Lorenzo desviou o olhar até as janelas do andar superior, até ela. Isabella não se mexeu, mas algo em sua presença foi percebido, pois ele inclinou levemente a cabeça. Um gesto discreto, contido. Mas profundo o suficiente para deixar um arrepio correr pela espinha dela.
Ficaram assim por alguns segundos. Ele lá embaixo e ela na sombra da janela. Um silêncio inteiro de significados entre eles.
Quando ele desviou o olhar e voltou à conversa com a mãe, Isabella ainda ficou ali sentindo o coração descompassado e o corpo tenso. A lembrança do toque ausente, das palavras ditas naquela tarde, da pergunta que ainda doía: "Hoje, você está construindo o quê?"
Muros, pontes, talvez ambos, talvez nenhum. Talvez apenas um terreno novo, que ela ainda não sabia como habitar.
Suspirou fundo. A voz de Beatriz voltou à mente com clareza: "Não confunda honra com medo."
Com o celular ainda na mão, murmurou para a noite:
— Boa noite, Beatriz…
Como se a prima ainda pudesse ouvi-la. Como se, de algum modo, a presença dela se estendesse até ali, empurrando-a gentilmente para frente.
Apagou as luzes, deitou-se e fechou os olhos, mas demorou a adormecer. Os lençóis estavam frios, mas o corpo queimava. A lembrança do gesto de Lorenzo, o modo como afastou aquele fio de cabelo com tanto cuidado, parecia repetir-se, teimosa, contra suas pálpebras fechadas. Ele não a tocou. E, ainda assim, Isabella nunca se sentiu tão tocada em toda a sua vida.
E então o sono chegou. Mas não trouxe descanso. Trouxe Lorenzo.
— Você é minha ponte, — ele disse, entre um beijo e outro. — E eu estou cansado de não atravessar.
Isabella acordou com um sobressalto.
A respiração estava acelerada, a pele arrepiada e o coração batendo como se tivesse corrido um campo inteiro. Os lençóis estavam enrolados entre as pernas, sua intimidade latejava de desejo, seus mamilos estavam eriçados e ela estava molhada.

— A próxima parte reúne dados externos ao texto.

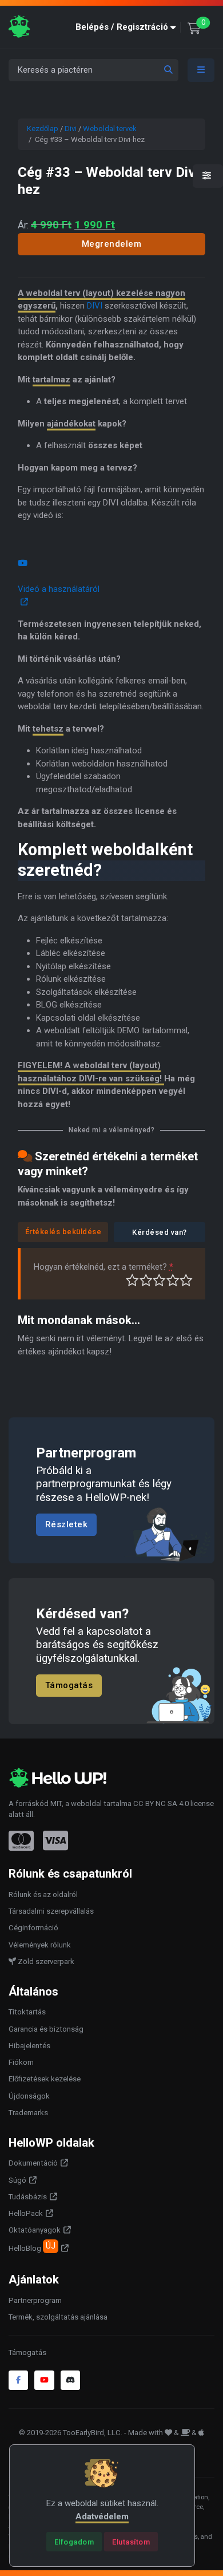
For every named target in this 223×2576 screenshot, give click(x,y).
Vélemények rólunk (40, 1945)
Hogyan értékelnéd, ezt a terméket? (103, 1267)
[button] (128, 27)
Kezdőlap (42, 128)
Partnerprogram (35, 2300)
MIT (56, 1803)
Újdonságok (29, 2096)
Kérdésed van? (159, 1232)
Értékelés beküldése (63, 1231)
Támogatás (69, 1685)
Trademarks (28, 2112)
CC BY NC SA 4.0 (161, 1803)
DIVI (94, 306)
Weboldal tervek (110, 128)
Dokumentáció (33, 2163)
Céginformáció (33, 1927)
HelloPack (26, 2213)
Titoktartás (27, 2012)
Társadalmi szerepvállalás (51, 1911)
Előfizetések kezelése (45, 2079)
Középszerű (146, 1280)
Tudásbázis (28, 2196)
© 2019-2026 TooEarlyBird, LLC (70, 2432)
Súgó (17, 2180)
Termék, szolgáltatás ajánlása (58, 2317)
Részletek (66, 1524)
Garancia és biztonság (46, 2029)
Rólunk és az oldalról (43, 1894)
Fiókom (21, 2062)
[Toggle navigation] (201, 70)
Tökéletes (186, 1280)
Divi (71, 128)
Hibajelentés (29, 2045)
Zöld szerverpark (45, 1961)
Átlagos (159, 1280)
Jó (173, 1280)
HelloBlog (32, 2247)
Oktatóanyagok (35, 2230)
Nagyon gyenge (132, 1280)
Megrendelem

Passou a mão pelo rosto, tentando voltar ao presente. Mas o gosto do sonho ainda estava ali. O toque, o beijo. A voz dele sussurrando coisas que ela não sabia se queria ou podia ouvir em voz alta.
Levantou-se devagar e caminhou até a janela.
Lá embaixo, a casa estava quieta. Tudo dormia, exceto ela.
Exceto aquele desejo que agora a devorava por dentro. Um desejo que não era só físico, era algo que misturava amor, medo e necessidade. Um desejo de pertencimento, de entrega, de coragem.
A mansão, tão imensa, parecia pequena demais para guardar o que ela sentia agora. E talvez o coração dela também fosse.
Mas ali, naquele instante, olhando a noite, sentindo os lábios ainda formigarem do beijo que não existiu, Isabella compreendeu:
Não era mais possível fingir neutralidade. E por mais que ainda não soubesse atravessar a ponte…Ela já não estava do lado outro lado.